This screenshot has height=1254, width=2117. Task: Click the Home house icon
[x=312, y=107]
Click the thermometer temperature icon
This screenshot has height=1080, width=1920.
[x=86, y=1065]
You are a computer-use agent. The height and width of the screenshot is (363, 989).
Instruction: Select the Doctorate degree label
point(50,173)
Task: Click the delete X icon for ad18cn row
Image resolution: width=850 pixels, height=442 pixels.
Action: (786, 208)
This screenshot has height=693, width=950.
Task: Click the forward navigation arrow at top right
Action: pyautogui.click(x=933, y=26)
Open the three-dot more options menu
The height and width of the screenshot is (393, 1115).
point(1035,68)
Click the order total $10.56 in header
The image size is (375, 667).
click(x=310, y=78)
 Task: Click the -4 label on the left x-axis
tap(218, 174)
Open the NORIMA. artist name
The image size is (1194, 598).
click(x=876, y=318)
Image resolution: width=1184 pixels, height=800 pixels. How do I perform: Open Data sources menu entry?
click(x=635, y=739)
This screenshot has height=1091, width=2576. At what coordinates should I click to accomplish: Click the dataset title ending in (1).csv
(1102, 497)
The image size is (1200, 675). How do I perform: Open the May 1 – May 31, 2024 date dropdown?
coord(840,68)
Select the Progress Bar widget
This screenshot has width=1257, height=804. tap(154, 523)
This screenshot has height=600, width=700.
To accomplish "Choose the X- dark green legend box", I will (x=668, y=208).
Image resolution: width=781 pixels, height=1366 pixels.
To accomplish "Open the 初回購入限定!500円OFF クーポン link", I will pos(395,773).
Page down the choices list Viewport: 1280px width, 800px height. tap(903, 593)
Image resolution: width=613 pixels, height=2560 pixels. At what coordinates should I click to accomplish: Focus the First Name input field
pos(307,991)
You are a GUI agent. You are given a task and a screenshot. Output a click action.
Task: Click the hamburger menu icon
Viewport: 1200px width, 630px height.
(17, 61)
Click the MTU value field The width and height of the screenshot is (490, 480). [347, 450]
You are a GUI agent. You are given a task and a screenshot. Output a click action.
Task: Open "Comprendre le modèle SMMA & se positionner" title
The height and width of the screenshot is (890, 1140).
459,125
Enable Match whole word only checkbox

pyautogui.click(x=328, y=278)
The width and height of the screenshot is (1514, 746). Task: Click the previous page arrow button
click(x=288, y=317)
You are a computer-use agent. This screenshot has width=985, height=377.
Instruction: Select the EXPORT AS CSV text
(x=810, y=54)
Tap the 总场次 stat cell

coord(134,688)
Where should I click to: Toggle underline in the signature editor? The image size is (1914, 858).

=======

● **Given exercise**: Copy the data above line for line, leaving every character unchanged.

● **Task output**:
This screenshot has height=1254, width=2117. Task: Click the Home house icon
[x=312, y=107]
Click the thermometer temperature icon
This screenshot has height=1080, width=1920.
[x=86, y=1065]
You are a computer-use agent. The height and width of the screenshot is (363, 989).
Instruction: Select the Doctorate degree label
point(50,173)
Task: Click the delete X icon for ad18cn row
Image resolution: width=850 pixels, height=442 pixels.
Action: (786, 208)
This screenshot has height=693, width=950.
Task: Click the forward navigation arrow at top right
Action: pyautogui.click(x=933, y=26)
Open the three-dot more options menu
The height and width of the screenshot is (393, 1115).
point(1035,68)
Click the order total $10.56 in header
The image size is (375, 667).
click(x=310, y=78)
 Task: Click the -4 label on the left x-axis
tap(218, 174)
Open the NORIMA. artist name
The image size is (1194, 598).
click(x=876, y=318)
Image resolution: width=1184 pixels, height=800 pixels. How do I perform: Open Data sources menu entry?
click(x=635, y=739)
This screenshot has height=1091, width=2576. At what coordinates should I click to accomplish: Click the dataset title ending in (1).csv
(1102, 497)
The image size is (1200, 675). How do I perform: Open the May 1 – May 31, 2024 date dropdown?
coord(840,68)
Select the Progress Bar widget
This screenshot has width=1257, height=804. tap(154, 523)
This screenshot has height=600, width=700.
To accomplish "Choose the X- dark green legend box", I will (x=668, y=208).
Image resolution: width=781 pixels, height=1366 pixels.
To accomplish "Open the 初回購入限定!500円OFF クーポン link", I will pos(395,773).
Page down the choices list Viewport: 1280px width, 800px height. tap(903, 593)
Image resolution: width=613 pixels, height=2560 pixels. At what coordinates should I click to accomplish: Focus the First Name input field
pos(307,991)
You are a GUI agent. You are given a task and a screenshot. Output a click action.
Task: Click the hamburger menu icon
Viewport: 1200px width, 630px height.
(17, 61)
Click the MTU value field The width and height of the screenshot is (490, 480). [347, 450]
You are a GUI agent. You are given a task and a screenshot. Output a click action.
Task: Open "Comprendre le modèle SMMA & se positionner" title
The height and width of the screenshot is (890, 1140).
459,125
Enable Match whole word only checkbox

pyautogui.click(x=328, y=278)
The width and height of the screenshot is (1514, 746). Task: Click the previous page arrow button
click(x=288, y=317)
You are a computer-use agent. This screenshot has width=985, height=377.
Instruction: Select the EXPORT AS CSV text
(x=810, y=54)
Tap the 总场次 stat cell

coord(134,688)
Where should I click to: Toggle underline in the signature editor? The image size is (1914, 858).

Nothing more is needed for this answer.